**YOUR TASK:** Answer with the exact lines of the following material from the one containing "Image resolution: width=800" through the one containing "Image resolution: width=1293", both end lines included.

**STUDY MATERIAL:**
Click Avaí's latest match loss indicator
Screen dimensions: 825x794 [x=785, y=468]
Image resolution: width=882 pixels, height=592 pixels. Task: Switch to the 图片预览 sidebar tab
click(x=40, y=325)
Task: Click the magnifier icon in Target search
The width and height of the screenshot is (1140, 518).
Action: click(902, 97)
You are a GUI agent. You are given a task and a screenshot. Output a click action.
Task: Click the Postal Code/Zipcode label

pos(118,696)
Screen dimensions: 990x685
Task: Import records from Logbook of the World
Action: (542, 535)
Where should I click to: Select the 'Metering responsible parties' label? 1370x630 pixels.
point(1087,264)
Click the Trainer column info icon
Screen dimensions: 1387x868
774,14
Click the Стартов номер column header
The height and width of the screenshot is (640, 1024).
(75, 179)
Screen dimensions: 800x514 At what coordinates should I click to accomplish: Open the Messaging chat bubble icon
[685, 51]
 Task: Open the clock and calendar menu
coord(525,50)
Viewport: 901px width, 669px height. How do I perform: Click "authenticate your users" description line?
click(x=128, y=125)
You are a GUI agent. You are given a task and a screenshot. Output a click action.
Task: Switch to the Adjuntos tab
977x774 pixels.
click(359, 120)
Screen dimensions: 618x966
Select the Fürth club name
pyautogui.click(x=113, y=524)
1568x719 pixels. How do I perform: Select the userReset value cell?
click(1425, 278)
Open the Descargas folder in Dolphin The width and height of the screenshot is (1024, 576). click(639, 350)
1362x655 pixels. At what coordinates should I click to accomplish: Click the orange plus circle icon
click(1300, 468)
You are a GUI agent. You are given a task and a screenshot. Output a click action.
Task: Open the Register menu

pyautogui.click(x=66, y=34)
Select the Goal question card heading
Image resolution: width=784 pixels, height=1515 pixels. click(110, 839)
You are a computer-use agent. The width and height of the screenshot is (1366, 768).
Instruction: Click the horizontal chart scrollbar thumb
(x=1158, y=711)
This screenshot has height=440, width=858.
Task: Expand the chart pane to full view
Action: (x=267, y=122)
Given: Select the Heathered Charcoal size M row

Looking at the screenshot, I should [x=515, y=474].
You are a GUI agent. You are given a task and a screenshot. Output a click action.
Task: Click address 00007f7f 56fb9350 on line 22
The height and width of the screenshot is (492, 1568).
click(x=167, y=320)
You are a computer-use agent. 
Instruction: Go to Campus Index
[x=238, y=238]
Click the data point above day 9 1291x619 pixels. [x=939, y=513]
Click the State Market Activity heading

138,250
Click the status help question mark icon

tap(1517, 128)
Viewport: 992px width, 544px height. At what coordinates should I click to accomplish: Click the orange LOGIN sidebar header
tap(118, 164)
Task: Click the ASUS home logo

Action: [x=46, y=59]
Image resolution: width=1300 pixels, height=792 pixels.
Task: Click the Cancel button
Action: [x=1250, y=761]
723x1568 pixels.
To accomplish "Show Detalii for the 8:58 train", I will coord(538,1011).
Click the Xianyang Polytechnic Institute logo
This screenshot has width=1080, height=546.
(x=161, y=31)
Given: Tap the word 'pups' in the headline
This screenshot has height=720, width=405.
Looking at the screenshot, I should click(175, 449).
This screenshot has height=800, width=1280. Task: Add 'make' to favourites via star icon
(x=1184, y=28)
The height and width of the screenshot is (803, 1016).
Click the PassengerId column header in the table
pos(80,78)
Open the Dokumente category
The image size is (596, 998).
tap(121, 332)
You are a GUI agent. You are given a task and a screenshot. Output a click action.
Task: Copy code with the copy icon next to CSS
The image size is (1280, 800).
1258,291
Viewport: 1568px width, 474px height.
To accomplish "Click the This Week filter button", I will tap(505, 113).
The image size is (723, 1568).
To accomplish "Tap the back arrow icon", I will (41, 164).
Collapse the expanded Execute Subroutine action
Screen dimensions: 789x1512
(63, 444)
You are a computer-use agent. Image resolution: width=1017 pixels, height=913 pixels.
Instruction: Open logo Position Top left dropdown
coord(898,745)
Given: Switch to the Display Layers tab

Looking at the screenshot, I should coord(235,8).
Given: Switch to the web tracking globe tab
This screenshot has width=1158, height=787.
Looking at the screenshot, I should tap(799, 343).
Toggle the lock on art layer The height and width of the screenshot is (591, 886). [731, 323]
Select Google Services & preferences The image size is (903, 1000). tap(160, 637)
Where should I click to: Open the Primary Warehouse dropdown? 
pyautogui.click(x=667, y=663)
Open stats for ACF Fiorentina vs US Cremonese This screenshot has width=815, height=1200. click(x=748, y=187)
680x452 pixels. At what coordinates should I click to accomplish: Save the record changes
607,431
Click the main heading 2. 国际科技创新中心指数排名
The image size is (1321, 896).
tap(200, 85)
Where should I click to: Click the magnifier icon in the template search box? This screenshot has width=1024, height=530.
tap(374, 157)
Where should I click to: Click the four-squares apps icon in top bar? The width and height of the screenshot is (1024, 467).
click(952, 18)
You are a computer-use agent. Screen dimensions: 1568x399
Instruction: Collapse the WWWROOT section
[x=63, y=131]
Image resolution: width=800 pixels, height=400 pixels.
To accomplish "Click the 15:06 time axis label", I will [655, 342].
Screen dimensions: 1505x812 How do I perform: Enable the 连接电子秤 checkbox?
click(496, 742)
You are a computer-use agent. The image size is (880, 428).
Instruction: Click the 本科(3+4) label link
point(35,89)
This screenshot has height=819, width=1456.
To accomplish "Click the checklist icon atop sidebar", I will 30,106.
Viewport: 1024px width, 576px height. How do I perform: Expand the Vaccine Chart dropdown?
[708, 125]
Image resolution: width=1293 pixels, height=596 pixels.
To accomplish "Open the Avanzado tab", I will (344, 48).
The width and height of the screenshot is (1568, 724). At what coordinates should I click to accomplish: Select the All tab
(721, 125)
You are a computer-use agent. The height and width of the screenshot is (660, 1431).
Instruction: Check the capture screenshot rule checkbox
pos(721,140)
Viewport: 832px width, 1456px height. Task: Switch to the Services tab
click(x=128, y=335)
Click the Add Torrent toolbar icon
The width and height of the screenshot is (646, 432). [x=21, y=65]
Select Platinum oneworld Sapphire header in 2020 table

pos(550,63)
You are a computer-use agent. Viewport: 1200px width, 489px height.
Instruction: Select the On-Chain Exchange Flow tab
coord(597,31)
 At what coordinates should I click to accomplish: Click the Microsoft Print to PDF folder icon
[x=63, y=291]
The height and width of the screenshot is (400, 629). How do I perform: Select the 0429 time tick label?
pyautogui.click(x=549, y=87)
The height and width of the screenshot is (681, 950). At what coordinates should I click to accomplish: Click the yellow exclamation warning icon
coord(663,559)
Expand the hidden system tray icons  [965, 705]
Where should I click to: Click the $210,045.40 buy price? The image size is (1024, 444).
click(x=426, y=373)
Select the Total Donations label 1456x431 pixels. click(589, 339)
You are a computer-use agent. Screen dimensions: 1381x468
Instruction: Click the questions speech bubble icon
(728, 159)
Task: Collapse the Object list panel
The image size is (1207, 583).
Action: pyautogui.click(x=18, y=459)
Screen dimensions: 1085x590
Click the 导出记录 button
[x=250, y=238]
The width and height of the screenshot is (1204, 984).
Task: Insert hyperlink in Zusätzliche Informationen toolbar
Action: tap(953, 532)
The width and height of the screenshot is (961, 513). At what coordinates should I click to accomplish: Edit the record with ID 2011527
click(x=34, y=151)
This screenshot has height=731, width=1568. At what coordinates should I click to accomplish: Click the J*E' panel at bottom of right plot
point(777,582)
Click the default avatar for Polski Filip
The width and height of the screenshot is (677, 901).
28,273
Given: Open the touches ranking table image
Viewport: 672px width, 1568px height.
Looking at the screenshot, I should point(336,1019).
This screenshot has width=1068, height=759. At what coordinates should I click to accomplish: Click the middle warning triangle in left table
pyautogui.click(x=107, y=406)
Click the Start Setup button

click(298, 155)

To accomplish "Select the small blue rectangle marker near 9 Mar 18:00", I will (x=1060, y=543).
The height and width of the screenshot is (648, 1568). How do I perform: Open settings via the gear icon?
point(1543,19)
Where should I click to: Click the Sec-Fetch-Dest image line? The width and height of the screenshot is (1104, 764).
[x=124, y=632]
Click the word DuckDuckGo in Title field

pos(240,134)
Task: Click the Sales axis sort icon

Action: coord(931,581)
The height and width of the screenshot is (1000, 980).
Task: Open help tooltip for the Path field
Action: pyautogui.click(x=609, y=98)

**SOLVED PROBLEM:**
Image resolution: width=800 pixels, height=400 pixels.
To accomplish "Click the 15:06 time axis label", I will [655, 342].
Screen dimensions: 1505x812 How do I perform: Enable the 连接电子秤 checkbox?
click(496, 742)
You are a computer-use agent. The image size is (880, 428).
Instruction: Click the 本科(3+4) label link
point(35,89)
This screenshot has height=819, width=1456.
To accomplish "Click the checklist icon atop sidebar", I will 30,106.
Viewport: 1024px width, 576px height. How do I perform: Expand the Vaccine Chart dropdown?
[708, 125]
Image resolution: width=1293 pixels, height=596 pixels.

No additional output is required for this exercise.